How I accidentally cut my audio-files in half

A couple of weeks ago, I asked my brother to test out my new game You Are Circle (please wishlist it and check out the demo, if that’s up your alley!) and among lots of other valuable feedback, he mentioned that the explosion sound effects had a weird click sound at the end that he could only hear with his headphones on. For those of you not familiar with audio signal processing, those click or pop sounds usually appear when the ‘curvy’ audio signal is abruptly cut off1. I did not notice it on my setup, but he has a lot of experience with audio mixing, so I trusted his hearing. Immediately, I looked at the source files in audacity:

They looked fine, really. The sound slowly fades out, which is the exact thing you need to do to prevent clicks & pops. Suspecting the problem might be on the playback side of his particular setup, I asked him to record the sound on his computer the next time he tested and then kind of forgot about it for a bit.
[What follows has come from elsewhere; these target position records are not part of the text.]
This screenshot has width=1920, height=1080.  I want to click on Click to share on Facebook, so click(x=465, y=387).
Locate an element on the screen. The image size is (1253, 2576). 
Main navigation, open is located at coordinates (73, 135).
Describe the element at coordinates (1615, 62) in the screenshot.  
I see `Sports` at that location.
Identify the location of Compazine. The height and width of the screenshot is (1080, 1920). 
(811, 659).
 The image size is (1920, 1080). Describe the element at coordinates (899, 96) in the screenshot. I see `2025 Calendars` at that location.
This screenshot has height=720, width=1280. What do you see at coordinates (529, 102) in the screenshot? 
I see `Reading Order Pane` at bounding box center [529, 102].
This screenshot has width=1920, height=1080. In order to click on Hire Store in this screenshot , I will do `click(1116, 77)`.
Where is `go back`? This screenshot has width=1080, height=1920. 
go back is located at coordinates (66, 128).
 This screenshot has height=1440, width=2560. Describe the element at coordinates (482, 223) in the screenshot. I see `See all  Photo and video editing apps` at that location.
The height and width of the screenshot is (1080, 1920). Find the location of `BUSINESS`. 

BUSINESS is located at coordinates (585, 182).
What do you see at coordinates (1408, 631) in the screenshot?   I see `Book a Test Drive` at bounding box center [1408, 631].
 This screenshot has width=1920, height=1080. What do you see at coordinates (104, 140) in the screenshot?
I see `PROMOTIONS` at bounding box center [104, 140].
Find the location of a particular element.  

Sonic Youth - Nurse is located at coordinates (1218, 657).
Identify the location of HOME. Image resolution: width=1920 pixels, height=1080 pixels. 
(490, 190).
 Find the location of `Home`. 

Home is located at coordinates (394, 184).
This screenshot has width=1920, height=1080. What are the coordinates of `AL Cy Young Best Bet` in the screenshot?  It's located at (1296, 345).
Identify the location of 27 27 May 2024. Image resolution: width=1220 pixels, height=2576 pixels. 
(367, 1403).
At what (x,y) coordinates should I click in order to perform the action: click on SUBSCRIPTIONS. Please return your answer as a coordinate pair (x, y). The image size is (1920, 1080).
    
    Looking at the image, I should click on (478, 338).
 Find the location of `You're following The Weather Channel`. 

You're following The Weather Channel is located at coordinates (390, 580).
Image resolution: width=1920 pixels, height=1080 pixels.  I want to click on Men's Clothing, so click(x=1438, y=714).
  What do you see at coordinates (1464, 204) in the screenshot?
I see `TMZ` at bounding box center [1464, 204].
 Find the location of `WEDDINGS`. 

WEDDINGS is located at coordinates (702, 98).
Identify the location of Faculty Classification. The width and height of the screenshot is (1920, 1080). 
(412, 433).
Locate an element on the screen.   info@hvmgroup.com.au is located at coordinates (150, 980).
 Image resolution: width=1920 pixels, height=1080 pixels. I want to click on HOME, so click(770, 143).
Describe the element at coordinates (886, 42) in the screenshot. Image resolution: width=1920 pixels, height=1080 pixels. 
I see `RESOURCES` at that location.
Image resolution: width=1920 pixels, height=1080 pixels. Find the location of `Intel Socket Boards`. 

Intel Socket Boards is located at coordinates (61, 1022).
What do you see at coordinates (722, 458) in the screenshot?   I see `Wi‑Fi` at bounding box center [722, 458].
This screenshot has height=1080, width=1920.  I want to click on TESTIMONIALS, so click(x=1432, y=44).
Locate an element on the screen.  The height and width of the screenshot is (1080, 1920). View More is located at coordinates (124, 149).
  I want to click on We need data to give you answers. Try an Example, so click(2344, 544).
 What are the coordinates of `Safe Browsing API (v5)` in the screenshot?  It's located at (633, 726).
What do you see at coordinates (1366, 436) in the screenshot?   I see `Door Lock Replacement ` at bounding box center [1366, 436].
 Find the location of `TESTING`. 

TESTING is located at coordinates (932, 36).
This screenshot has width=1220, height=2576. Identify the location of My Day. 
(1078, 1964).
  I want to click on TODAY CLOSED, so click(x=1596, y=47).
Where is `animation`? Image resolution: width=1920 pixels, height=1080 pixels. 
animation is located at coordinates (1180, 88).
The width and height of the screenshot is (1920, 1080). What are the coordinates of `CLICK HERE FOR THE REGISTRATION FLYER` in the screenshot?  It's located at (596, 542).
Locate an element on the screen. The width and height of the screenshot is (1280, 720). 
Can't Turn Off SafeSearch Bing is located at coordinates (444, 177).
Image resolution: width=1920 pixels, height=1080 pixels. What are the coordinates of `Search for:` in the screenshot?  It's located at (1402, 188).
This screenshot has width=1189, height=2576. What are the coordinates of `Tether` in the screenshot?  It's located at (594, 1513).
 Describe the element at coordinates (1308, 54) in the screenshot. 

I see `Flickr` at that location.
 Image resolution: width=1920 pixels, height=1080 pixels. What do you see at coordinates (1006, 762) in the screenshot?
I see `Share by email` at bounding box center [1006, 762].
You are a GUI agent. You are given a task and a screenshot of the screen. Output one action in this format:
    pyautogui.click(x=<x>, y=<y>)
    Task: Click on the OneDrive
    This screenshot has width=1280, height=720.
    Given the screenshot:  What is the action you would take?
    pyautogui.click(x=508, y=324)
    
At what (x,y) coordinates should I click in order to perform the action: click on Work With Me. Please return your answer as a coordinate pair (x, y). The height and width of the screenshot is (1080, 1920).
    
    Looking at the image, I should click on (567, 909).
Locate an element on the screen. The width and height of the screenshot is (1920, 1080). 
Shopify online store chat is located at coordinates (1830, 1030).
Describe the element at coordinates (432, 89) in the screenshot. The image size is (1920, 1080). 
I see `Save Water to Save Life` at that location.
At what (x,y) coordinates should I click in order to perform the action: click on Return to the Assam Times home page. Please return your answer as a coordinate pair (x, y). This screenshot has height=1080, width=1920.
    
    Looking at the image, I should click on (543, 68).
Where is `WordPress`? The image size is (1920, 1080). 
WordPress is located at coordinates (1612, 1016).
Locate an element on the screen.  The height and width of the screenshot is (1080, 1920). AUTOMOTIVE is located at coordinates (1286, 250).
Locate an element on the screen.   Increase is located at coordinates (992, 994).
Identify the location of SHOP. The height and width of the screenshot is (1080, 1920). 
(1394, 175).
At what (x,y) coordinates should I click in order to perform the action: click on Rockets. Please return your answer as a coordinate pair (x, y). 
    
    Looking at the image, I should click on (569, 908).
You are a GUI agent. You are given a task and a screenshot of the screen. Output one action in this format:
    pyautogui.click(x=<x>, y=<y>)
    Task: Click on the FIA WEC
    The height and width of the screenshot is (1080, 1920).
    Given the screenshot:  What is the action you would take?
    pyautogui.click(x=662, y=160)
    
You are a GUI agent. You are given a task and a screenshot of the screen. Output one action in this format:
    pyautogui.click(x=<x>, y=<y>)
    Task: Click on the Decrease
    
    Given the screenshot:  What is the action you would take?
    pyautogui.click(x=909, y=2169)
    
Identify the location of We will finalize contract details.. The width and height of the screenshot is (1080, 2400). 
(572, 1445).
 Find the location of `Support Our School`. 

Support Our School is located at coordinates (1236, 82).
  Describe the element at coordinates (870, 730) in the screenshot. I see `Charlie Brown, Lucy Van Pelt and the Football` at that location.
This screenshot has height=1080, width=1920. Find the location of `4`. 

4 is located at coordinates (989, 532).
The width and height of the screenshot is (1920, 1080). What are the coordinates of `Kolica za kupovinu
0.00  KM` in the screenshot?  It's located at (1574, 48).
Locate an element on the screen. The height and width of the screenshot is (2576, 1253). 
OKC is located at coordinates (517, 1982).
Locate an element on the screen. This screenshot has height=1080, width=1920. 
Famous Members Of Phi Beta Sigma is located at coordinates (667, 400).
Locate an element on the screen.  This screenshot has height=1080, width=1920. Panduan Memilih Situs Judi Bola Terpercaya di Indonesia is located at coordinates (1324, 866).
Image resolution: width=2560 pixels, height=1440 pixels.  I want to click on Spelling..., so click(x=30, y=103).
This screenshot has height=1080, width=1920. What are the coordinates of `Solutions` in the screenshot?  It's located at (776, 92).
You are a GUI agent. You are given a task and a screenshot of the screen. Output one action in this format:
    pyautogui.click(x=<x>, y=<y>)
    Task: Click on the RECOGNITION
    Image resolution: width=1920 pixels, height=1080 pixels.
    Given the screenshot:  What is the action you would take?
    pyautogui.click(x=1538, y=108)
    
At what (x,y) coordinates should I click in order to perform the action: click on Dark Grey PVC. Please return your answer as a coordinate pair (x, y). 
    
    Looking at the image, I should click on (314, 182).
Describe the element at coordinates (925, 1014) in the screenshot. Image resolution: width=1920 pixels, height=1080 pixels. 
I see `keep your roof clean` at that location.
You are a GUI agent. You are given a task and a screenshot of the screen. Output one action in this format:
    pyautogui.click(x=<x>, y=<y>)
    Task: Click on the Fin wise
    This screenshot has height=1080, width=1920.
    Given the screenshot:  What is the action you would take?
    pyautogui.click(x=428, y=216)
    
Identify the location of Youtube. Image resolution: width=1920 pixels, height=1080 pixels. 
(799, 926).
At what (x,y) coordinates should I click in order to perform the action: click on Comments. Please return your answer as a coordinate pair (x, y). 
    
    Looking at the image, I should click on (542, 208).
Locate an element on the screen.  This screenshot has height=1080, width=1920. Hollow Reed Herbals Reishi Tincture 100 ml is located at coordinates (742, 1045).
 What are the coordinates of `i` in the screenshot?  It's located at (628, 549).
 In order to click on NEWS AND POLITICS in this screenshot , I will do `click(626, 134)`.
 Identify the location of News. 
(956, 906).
Fast-forward a couple of days. Neither of us had followed up on the little clicky noise thing. While doing some video captures with OBS, I noticed that the sound was kind of terrible in some places, the explosions in particular. Maybe that was related?

While building a new version of my game, Compiling resources... showed up in my console and it suddenly dawned on me: What if my home-brew resource compiler somehow broke the audio files? I use it to encode all the .wav originals into Ogg Vorbis for deployment. Maybe a badly configured encoding setup caused the weird audio in OBS and for my brother? So I looked at the corresponding .ogg files, and to my surprise, it indeed had a small abrupt cut-off at the end. How could that happen? Only when I put both the original and the processed file next to each other, did I see what was actually going on:

It’s only half the file! How did that happen? And what made this specific file so special for it to happen? This is one of many files that I also convert from stereo to mono in preprocessing. So I hypothesized that might be the problem. No way I missed all of those files being cut in half though, or did I? So I checked the other files that were converted from stereo to mono. Apparently, I did miss it. They were all cut in half. So I took a look at the code. It looked something like this:

while (keep_encoding)
{
  auto samples_in_block = std::min(BLOCK_SIZE, input.sample_count() - sample_offset);
  if (samples_in_block != 0)
  {
    auto samples_per_channel = samples_in_block / channel_count;
    auto channel_buffer = vorbis_analysis_buffer(&dsp_state, BLOCK_SIZE);
    auto input_samples = input.samples() + sample_offset;

    if (convert_to_mono)
    {
      for (int sample = 0; sample < samples_in_block; sample += 2)
      {
        int sample_in_channel = sample / channel_count;
        channel_buffer[0][sample_in_channel] = (input_samples[sample] + input_samples[sample + 1]) / (2.f * 32768.f);
      }
    }
    else
    {
      for (int sample = 0; sample < samples_in_block; ++sample)
      {
        int channel = sample % channel_count;
        int sample_in_channel = sample / channel_count;
        channel_buffer[channel][sample_in_channel] = input_samples[sample] / 32768.f;
      }
    }

    vorbis_analysis_wrote(&dsp_state, samples_per_channel);
    sample_offset += samples_in_block;
  }
  else
  {
    vorbis_analysis_wrote(&dsp_state, 0);
  }

  /* more stuff to encode the block using the ogg/vorbis API... */
}

Not my best work, as far as clarity and deep nesting goes. After staring at it for a while, I couldn’t really figure out what was wrong with it. So I built a small test program to debug into, and only then did I see what was wrong.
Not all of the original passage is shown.